To explore the molecular mechanisms by which RZM repressed HCC proliferation, several crucial gene expressions relative to hepatocarcinogenesis were detected by RT-qPCR. As a result, the expression of p21 was obviously elevated in RZM-treated (1 mM) group compared with those of control group (Fig. 3a). Then, we constructed specific shRNA inhibiting p21 (sh-p21) and transfected into HepG2 cells. The knockdown efficiencies of p21 were confirmed on both mRNA and protein levels. Furthermore, the effects of p21 knockdown or/and RZM treatment on expressions of p21 were also detected. Results indicated that RZM at 1 mM partly reversed the depressed expression of p21 in sh-p21 transfected cells as well as restored HepG2 cells proliferation (Fig. 3b–d). In short, the above findings revealed that RZM could specifically upregulate the expression of p21.
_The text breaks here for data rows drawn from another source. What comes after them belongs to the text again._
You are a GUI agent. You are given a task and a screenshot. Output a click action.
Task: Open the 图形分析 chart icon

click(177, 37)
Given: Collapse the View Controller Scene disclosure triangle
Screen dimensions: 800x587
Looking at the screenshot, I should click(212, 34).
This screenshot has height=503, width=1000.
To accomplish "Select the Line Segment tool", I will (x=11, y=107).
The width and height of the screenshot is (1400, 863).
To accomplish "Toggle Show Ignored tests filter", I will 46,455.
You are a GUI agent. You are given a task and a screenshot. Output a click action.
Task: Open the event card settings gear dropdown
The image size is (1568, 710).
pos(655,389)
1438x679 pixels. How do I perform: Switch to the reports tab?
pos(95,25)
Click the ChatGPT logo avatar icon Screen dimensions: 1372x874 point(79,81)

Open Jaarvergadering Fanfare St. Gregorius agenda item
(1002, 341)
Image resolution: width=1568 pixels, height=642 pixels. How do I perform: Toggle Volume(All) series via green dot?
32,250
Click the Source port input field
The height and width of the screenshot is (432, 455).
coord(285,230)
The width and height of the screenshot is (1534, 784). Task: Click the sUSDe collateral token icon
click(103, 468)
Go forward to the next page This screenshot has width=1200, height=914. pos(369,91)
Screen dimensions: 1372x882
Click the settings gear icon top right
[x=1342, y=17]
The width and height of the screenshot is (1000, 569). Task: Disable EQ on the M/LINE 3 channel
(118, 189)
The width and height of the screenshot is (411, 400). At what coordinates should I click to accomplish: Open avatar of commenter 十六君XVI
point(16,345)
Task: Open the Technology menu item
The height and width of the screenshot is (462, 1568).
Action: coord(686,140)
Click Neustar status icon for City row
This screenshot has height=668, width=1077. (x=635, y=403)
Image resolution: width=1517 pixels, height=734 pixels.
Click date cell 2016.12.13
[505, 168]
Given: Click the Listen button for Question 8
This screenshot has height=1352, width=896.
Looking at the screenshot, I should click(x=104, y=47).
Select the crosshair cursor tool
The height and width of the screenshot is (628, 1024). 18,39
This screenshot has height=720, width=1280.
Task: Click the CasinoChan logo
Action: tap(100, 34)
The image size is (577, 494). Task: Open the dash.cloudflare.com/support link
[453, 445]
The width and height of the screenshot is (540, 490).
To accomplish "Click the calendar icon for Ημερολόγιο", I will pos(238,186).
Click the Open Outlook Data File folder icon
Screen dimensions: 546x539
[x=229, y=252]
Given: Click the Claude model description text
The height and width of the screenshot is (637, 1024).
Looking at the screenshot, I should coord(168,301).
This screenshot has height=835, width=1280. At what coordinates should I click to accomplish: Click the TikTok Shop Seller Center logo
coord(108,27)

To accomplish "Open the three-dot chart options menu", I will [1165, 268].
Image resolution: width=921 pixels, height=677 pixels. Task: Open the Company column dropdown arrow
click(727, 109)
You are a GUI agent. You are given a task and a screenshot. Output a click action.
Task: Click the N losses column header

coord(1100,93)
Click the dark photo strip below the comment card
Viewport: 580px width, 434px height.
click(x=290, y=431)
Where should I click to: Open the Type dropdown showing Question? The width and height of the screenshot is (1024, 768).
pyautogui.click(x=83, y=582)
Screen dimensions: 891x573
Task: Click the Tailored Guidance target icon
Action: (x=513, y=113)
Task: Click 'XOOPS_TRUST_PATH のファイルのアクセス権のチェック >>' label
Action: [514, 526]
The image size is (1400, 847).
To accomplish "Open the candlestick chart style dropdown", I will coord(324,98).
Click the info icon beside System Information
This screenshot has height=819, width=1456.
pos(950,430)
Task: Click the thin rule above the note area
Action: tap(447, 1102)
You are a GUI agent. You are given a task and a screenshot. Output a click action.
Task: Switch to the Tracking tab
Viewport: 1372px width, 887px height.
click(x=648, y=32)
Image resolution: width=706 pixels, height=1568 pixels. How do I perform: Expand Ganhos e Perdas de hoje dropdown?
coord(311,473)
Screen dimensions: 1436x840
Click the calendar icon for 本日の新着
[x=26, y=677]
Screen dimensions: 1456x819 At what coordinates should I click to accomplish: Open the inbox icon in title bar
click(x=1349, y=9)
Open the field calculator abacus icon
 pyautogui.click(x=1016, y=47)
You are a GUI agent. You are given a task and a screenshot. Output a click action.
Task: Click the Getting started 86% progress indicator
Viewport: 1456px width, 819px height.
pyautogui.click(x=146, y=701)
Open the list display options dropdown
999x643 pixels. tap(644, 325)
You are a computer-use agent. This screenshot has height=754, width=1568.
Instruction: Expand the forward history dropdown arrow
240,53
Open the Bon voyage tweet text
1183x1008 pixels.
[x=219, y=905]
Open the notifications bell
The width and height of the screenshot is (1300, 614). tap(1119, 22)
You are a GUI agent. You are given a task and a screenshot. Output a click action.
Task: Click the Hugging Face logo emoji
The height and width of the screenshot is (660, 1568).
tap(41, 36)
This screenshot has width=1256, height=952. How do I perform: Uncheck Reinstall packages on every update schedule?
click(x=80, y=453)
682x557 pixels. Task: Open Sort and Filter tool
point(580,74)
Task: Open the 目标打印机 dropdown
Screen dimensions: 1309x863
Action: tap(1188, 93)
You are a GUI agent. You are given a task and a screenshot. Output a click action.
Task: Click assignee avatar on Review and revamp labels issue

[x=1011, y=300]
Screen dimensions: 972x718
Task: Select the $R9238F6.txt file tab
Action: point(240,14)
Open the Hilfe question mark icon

Previous studies have shown that the antineoplastic effects of Met might be mainly achieved by activation of AMP-activated protein kinase (AMPK) [21, 22]. Therefore, it was reasonable to hypothesize that RZM also activated AMPK. So we detected phosphorylation of AMPKα in HCC cells in response to these three agents by western blotting analysis. Results indicated that RZM enhanced the stimulatory effect on phosphorylation of AMPKα compared with Met and/or Ros (Fig. 3e). Compound C, an AMPK inhibitor, was used to demonstrate the role of AMPK in which RZM elevated the expression of p21. Results showed that compound C effectively alleviated increased expression of p21 induced by RZM, proving that RZM modulated p21 expression via the activation of AMPK (Fig. 3f). In all, the above results demonstrated that RZM enhanced HCC cells proliferation compared with Met via activation of AMPK/p21 pathway.

Next, we investigated whether RZM could affect HCC tumor growth in vivo. HepG2 cells were injected into male nude mice to develop tumors. Treatment with the two compounds at 125 mg/kg or equal volume of sterilized saline was begun when the tumors were visible (the 8 day after implantation). The significant effects of two compounds on tumor growth were observed following 12 days of treatment (20 days after implantation; Fig. 4a). After 4 weeks, nude mice were sacrificed and the tumors in each group were exhibited (Fig. 4b, c). Both of two agents significantly suppressed tumor growth compared with the control group, while smaller tumor volumes and masses were observed in RZM treated mice (Fig. 4d, e). Moreover, the protein levels of p21 and p-AMPKα in tumor tissues were detected. Results showed that p21 and p-AMPKα expressions were obviously increased in RZM-treated group (Fig. 4f). During the course of treatment, the compounds did not cause noticeable side effects or changes in mice body weight (Additional file 2: Figure S2). Thus, we concluded that RZM could induce an additive inhibition on the tumor growth by increasing p21 and p-AMPK expressions in vivo.